C’est à la lumière de Baudelaire et de ses Fleurs que je prends tout à coup conscience d’une chose qui m’effraie et que je sentais rôder ces derniers temps, se lover contre moi et me caresser la nuque d’un souffle glacé et sinistre. Qu’il est étrange de remarquer qu’à force de chercher à trouver le beau, on en délaisse le Beau…

N’avez vous donc pas compris vous qui nous tenez par l’attrait de la chair qu’au moins un de nos sens vous est irrémédiablement fermé, qu’a seul droit de citer dans nos coeur celui qui arrive à l’atteindre ? Qu’il est simple de provoquer chez autrui le désir, la chair n’est que faiblesse, elle succombe aisément à vos attaques sensuelles, à vos corps dénudés, luisants et vigoureux. Seul un vague sentiment de honte, de dégoût et de rage subsiste à vos ébats, une part d’immaculé a été sacrifiée sur l’autel de vos passions charnelles, une part de rêve est morte sous vos traits ! En dardant vos atours vous tuiez notre amour…
par Kevin
30 août 2007 à 19:18
Moi je suis là, ne cherche plus…
par Thanos
30 août 2007 à 21:43
Comme toujours ta flèche frappe juste et en plein dans le coeur de ma réflexion. Que dire après pareil texte sinon que l’abandon est une faiblesse certes, que cette dernière mérite blâme et reproche, mais qui est assez fort pur n’oser y gouter.. pour ma part, je ne suis que l’esclave de mes sens et de mes envies et de … la passion …. une confusion des sentiments (un peu différente de celle de stephen zweig, certes..)
par Atypik
31 août 2007 à 02:00
Euh… Je pourrais avoir la dernière phrase avec une traduction ? Je n’ai pas compris !!!
par Incipio
31 août 2007 à 07:06
@Kevin, merci pti loup, attention toutefois à ne pas tomber dans la nasse.

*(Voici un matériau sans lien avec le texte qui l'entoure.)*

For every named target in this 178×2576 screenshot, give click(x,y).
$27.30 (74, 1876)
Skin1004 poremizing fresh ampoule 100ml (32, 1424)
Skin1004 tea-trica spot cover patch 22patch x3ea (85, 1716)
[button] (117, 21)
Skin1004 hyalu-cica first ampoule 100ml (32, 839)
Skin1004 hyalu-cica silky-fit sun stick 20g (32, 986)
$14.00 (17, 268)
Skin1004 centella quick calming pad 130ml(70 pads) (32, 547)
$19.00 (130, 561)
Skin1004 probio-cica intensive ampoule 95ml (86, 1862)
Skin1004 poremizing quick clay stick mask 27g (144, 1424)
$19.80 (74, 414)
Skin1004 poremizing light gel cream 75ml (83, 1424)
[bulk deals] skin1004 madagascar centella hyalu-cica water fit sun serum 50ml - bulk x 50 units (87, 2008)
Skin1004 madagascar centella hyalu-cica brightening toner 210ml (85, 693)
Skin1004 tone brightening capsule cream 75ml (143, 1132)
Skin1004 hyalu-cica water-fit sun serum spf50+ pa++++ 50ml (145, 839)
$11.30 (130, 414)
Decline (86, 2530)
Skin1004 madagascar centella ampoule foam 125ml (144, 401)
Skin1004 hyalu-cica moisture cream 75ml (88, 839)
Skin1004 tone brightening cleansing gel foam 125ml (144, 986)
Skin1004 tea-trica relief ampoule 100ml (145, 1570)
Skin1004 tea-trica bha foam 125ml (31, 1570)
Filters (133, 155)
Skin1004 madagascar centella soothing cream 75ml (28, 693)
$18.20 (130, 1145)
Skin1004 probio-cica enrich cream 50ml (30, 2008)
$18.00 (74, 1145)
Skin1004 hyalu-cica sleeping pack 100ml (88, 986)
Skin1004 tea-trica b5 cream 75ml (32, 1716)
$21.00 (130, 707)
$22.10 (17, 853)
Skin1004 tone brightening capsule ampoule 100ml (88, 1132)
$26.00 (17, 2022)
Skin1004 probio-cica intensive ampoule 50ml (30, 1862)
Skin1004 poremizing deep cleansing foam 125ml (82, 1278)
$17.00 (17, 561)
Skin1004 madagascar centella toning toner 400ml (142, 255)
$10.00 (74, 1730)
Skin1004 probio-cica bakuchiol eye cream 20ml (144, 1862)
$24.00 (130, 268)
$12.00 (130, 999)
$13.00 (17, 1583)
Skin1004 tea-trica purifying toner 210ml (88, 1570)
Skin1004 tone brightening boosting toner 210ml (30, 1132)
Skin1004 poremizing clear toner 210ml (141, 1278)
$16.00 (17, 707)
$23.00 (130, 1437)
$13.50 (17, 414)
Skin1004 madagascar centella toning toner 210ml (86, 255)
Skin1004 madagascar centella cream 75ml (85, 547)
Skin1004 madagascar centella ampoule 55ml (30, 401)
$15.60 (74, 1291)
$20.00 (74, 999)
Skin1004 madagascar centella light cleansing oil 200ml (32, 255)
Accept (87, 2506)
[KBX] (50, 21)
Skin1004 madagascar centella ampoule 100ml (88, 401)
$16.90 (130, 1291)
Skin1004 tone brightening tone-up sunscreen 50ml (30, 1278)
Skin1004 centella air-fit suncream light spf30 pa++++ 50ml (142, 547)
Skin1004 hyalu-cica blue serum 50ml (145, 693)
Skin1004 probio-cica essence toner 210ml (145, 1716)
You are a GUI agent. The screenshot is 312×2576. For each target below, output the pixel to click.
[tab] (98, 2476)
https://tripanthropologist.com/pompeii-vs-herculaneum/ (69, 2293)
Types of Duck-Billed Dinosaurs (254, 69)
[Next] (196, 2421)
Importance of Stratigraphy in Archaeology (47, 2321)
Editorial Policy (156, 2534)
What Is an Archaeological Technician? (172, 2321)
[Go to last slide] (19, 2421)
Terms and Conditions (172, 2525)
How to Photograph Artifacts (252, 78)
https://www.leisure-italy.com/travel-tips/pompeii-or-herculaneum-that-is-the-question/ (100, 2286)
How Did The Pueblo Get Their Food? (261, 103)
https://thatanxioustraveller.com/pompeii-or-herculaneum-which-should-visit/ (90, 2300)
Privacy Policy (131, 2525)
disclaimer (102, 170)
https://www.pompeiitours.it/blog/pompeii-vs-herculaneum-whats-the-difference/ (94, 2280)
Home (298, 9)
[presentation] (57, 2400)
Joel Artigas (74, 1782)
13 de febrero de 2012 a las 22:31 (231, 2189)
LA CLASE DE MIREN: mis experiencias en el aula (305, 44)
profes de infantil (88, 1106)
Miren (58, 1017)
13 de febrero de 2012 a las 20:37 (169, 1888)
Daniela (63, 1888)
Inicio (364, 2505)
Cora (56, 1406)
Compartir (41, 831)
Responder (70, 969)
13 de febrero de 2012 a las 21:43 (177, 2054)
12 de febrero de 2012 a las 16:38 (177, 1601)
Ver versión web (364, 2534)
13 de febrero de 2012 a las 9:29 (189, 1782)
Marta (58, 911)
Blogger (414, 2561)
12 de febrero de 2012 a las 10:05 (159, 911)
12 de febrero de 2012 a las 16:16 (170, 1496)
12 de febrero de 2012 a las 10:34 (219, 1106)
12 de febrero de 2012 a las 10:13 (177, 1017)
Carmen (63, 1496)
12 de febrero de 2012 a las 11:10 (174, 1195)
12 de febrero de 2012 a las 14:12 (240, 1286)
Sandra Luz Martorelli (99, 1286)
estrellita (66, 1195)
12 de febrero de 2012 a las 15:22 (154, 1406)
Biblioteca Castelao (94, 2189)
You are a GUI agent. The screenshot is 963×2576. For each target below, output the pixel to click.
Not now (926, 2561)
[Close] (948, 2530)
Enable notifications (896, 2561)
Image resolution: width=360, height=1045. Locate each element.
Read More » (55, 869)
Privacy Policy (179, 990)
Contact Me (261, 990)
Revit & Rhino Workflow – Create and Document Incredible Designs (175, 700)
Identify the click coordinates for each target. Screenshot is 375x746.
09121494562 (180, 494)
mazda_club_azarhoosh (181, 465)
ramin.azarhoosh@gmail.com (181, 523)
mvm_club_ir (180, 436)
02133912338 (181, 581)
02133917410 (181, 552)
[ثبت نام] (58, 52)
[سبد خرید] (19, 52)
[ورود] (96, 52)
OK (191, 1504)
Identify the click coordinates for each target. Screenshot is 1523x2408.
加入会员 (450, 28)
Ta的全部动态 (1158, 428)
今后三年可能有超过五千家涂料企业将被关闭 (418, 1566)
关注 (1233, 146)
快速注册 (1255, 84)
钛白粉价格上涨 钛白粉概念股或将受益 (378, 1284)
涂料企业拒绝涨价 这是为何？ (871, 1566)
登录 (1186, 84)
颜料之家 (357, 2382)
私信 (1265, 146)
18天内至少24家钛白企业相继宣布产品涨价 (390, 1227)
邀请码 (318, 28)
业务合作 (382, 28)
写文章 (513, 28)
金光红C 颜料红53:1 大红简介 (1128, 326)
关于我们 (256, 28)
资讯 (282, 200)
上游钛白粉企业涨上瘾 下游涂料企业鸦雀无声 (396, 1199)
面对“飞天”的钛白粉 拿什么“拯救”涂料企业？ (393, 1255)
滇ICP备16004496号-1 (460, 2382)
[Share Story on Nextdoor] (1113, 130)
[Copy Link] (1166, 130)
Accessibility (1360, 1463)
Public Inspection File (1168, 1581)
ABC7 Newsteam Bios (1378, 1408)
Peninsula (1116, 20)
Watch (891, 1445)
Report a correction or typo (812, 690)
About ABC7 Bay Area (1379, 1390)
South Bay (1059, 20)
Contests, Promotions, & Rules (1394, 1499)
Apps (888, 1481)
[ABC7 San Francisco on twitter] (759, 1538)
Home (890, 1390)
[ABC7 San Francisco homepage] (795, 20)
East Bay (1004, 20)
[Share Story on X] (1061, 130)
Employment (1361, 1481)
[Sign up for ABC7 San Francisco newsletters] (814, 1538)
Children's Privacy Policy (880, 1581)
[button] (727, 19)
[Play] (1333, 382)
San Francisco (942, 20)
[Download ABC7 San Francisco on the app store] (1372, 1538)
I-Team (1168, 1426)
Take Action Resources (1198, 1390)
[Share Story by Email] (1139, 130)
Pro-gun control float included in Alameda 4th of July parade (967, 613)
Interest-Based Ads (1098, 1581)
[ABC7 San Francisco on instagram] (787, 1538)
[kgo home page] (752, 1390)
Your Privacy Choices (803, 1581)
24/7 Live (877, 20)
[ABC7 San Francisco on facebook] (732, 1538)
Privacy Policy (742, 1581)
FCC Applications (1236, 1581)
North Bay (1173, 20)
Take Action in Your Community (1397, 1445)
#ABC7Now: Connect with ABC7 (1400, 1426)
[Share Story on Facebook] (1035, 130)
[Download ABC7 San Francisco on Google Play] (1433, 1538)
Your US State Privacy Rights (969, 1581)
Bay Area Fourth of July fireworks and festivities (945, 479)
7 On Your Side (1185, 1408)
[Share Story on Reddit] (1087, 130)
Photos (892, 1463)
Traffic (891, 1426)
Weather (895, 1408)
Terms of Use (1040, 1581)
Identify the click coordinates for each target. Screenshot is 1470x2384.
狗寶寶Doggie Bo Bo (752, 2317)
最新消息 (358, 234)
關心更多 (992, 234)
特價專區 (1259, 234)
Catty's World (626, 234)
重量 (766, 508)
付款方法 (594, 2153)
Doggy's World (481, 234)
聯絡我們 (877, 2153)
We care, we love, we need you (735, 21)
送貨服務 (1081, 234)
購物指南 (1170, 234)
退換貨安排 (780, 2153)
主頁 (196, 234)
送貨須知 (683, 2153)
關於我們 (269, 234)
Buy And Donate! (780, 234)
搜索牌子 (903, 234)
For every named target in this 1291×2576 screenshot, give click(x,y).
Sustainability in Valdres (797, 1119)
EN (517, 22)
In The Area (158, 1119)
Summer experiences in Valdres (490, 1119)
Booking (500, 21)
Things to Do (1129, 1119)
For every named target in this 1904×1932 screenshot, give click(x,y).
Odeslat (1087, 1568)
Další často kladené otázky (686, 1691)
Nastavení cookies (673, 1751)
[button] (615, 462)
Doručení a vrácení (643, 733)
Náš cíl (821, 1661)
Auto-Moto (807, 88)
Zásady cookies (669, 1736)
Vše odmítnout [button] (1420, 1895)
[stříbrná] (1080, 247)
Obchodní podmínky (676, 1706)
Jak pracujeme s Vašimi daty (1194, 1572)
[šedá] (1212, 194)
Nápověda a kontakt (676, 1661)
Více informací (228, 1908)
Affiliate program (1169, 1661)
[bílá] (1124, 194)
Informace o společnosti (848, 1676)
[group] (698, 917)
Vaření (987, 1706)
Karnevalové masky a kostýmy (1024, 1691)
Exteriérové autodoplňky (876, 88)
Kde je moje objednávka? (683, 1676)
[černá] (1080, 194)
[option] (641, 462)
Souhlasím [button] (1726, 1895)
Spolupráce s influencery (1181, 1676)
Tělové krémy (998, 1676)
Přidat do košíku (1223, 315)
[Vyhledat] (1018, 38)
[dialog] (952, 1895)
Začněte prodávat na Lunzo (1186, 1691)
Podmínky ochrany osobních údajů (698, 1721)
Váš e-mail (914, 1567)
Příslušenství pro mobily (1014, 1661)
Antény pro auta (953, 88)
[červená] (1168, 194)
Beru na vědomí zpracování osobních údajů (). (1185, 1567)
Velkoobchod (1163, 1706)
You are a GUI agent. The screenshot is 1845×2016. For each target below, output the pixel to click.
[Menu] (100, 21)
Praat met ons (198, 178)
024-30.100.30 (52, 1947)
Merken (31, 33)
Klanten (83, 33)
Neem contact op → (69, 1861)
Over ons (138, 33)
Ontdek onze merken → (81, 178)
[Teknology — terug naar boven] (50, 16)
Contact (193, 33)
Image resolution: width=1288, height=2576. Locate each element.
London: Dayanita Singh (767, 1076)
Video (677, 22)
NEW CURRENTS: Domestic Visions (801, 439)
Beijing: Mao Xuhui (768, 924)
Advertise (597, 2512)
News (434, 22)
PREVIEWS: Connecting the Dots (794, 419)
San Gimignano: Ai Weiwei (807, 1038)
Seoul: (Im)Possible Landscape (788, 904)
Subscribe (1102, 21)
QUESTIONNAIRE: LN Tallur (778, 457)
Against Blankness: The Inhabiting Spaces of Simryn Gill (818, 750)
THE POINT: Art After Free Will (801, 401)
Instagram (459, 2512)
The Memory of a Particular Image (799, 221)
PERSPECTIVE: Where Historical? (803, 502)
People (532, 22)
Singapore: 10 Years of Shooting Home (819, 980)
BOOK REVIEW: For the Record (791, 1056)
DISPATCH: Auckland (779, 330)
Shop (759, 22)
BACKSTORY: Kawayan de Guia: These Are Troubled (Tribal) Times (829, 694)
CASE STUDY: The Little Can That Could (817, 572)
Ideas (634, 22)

@Thanos, la force de l’esprit est celle qu’on lui prête ! L’Amour est-il à ce prix ? Je ne suis pas, j’avoue à même d’y répondre, juste une réflexion, une supplique, une plainte, sans doute un coup à blanc, un plouf retentissant dans ma conscience fragile…
@Atypik, la dernière phrase est fortement connotée ;p En bref, elle indique qu’à trop avoir mis en avant la chair, l’esprit en est passé pour superflu détruisant ce faisant toute relation sur un plan plus sérieux.
par Jonathan D.
01 sept 2007 à 20:12
Mouais… C’est un beau texte, mais je crois que lorsqu’on le veut, on peut résister à l’appat de la chair et essayer de voir au-delà, même si ça n’est pas toujours facile (surtout quand on est sur un catalogue, pardon, un site de rencontre).